If you have accrued some wealth in your lifetime, have a significant life insurance policy, or simply want to look out for the best interests of your children the idea of incorporating a trust into your estate plan may have been suggested. A trust fund places assets into trust, run by an appointed trustee who makes decisions about the investment and distribution of trust assets to its beneficiaries. However, smaller mistakes can be made in the creation of a trust for your children that can cause major problems after you are gone.

Carefully Consider the Trustee

Naming a trustee for a trust fund for your children is different than naming a custodian for their physical care. Consider appointing someone who has financial knowledge and can make wise decisions regarding the trust assets. Also consider naming co-trustees to the fund, thereby creating a set of checks and balances that can preemptively avoid any type of trust abuse.

Be Clear about the Goals of the Trust

When thinking about the smaller details of a trust it is important to be very clear in your wishes. How often do you want trust assets distributed? Yearly, every five years, or at the trustee’s discretion? Do you want your children to reach a certain age first or reach some other type of goal? Do you want the distributions to be tied to future earnings so that the children that need more of the funds get more? By covering each issue clearly in your estate plan you can avoid issues arising later down the road.

Check Your Beneficiaries

This means more than checking to see that all of your children are named as beneficiaries to the trust. Most parents assume that their life insurance and retirement accounts are automatically going to their children, but very few parents double check to make sure that their children are listed as the beneficiaries on those accounts. Also, consider listing every single beneficiary of the trust as beneficiaries for the other accounts to ensure that everyone is legally entitled to the proceeds. This can eliminate any issues or ambiguity if only one child is listed as a beneficiary of those accounts but was just expected to make distributions to remaining children. You can also consider naming the trust as the beneficiary to your other accounts, thereby ensuring that the money will be distributed properly through the trust channels.

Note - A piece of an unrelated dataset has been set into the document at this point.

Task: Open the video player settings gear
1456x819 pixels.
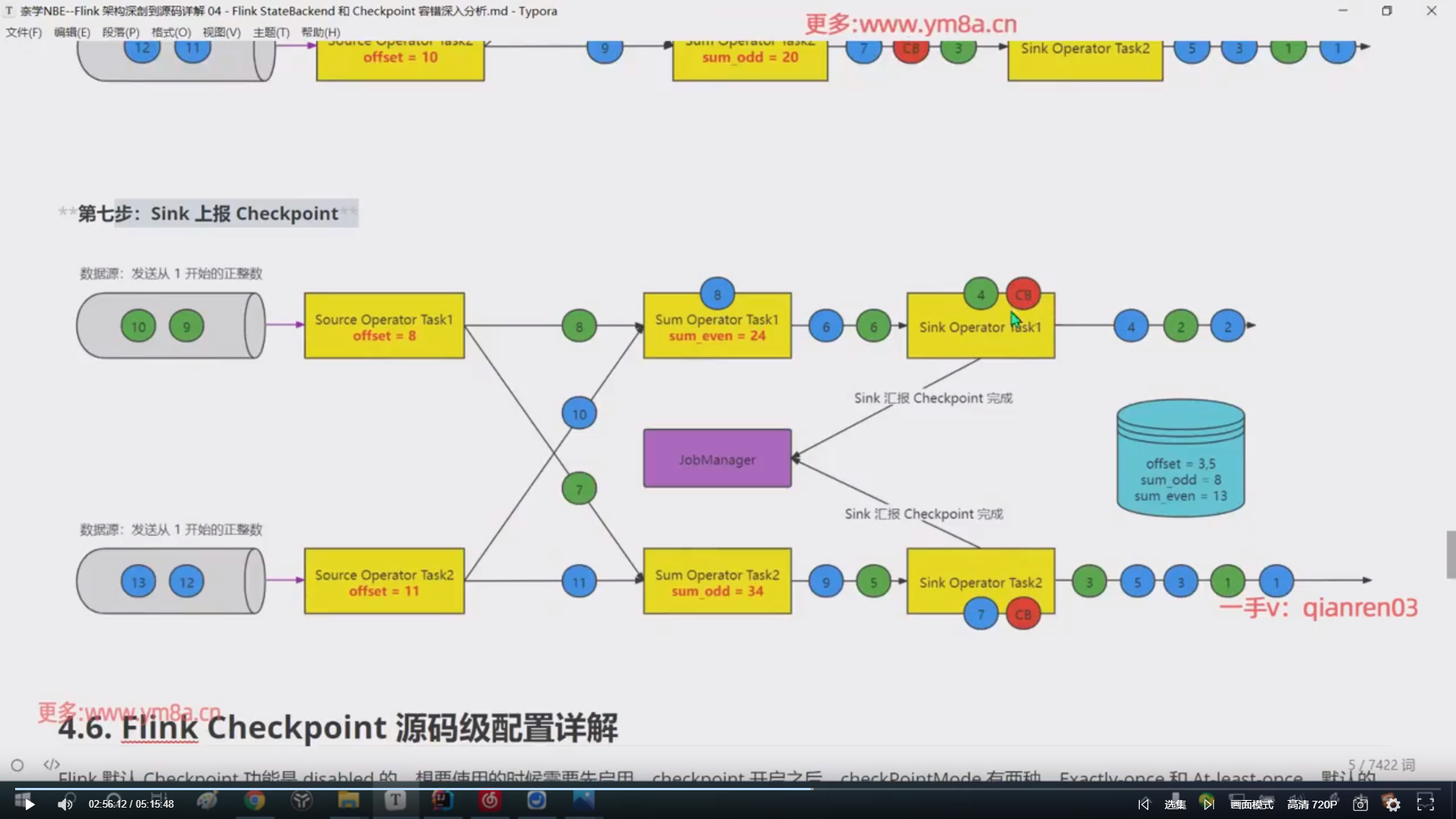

Keep Up to Date on All Other Estate Planning Documents

In order to ensure that everyone is accounted for in the trust fund and other estate plans, occasionally check all of your estate planning documents. This is especially important after any major life events such as a marriage, divorce, or the inclusion of other children. By keeping all documents up to date you can take care of any problems in the estate plan before they happen. Make plans to regularly update the will, check beneficiaries, and ensure that everyone listed in your estate plan is still alive and able to take part in the trust that you have created.